The president also sanctioned the suspension of 2024 interim dividends to support NNPC’s cash flow, as the national oil company struggles with the financial burden of the petrol subsidy.
The NNPC informed the president that it would be unable to remit taxes and royalties to the federation account due to these subsidy payments, which it termed “subsidy shortfall/FX differential.”
NNPC’s financial forecast reveals that the cumulative petrol subsidy bill from August 2023 to December 2024 will reach N6.884 trillion, leaving the company unable to remit N3.987 trillion in taxes and royalties to the federation. The company had previously warned President Tinubu in June 2024 that the subsidy payments were severely impacting its cash flow, making it difficult to sustain petrol imports due to “forex pressure.”
The NNPC explained that the removal of the petrol subsidy in June 2023 initially led to monthly savings of N400 billion for the federation, enabling the company to remit N2.032 trillion in taxes and royalties by January 2024. However, the devaluation of the naira led to a significant increase in the NAFEX exchange rate, which, in turn, caused the subsidy bill to escalate. The NNPC’s costs for fuel importation turned negative in August 2023 and continued to rise, reaching N833.68 billion by April 2024. This financial strain forced NNPC to seek President Tinubu’s approval to use the 2023 dividends to cover the subsidy costs.

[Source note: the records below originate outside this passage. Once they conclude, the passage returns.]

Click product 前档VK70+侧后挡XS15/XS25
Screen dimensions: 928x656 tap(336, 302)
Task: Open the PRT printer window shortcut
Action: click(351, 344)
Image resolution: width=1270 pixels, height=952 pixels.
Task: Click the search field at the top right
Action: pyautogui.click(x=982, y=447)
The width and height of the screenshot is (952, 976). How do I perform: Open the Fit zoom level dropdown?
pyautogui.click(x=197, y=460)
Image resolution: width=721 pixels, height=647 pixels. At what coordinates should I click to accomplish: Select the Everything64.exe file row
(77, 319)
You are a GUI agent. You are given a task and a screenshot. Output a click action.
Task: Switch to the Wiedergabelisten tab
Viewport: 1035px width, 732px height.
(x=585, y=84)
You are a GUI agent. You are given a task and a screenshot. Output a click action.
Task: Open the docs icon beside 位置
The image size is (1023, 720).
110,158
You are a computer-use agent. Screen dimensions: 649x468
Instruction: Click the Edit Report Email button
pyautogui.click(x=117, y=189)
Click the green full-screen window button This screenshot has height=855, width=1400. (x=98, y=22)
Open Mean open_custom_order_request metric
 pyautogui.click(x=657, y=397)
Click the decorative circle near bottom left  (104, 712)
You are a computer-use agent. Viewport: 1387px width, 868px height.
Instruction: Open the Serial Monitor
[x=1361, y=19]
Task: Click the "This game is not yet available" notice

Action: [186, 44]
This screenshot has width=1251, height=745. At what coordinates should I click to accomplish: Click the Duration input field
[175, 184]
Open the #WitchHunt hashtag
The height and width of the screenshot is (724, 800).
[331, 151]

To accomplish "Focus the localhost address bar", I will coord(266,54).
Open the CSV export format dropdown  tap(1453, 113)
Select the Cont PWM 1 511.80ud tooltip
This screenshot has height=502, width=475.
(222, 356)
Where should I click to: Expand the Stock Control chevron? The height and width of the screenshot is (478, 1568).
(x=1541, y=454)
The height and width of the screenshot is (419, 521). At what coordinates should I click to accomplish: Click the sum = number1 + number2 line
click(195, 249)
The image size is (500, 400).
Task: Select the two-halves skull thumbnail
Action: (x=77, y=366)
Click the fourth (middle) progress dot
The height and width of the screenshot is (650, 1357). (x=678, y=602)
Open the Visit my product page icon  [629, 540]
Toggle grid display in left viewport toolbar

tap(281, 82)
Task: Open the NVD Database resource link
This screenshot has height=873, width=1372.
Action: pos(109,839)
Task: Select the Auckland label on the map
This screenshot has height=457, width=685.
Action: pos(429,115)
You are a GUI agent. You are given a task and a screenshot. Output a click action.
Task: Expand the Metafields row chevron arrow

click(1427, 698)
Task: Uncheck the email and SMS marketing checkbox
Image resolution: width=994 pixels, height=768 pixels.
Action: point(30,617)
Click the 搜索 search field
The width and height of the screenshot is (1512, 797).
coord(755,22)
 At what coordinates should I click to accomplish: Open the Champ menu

Despite previous denials by the presidency that the subsidy would be reinstated, the NNPC’s internal communications with the president now openly refer to the ongoing financial support as a “subsidy.” The administration’s official stance remains that “subsidy is gone,” even as NNPC projects that subsidy costs will exceed N5 trillion in 2024. The company uses a “derived FX rate” to keep petrol prices within the N600-N700 per litre range, with the gap between this rate and the official exchange rate constituting the subsidy/FX differential.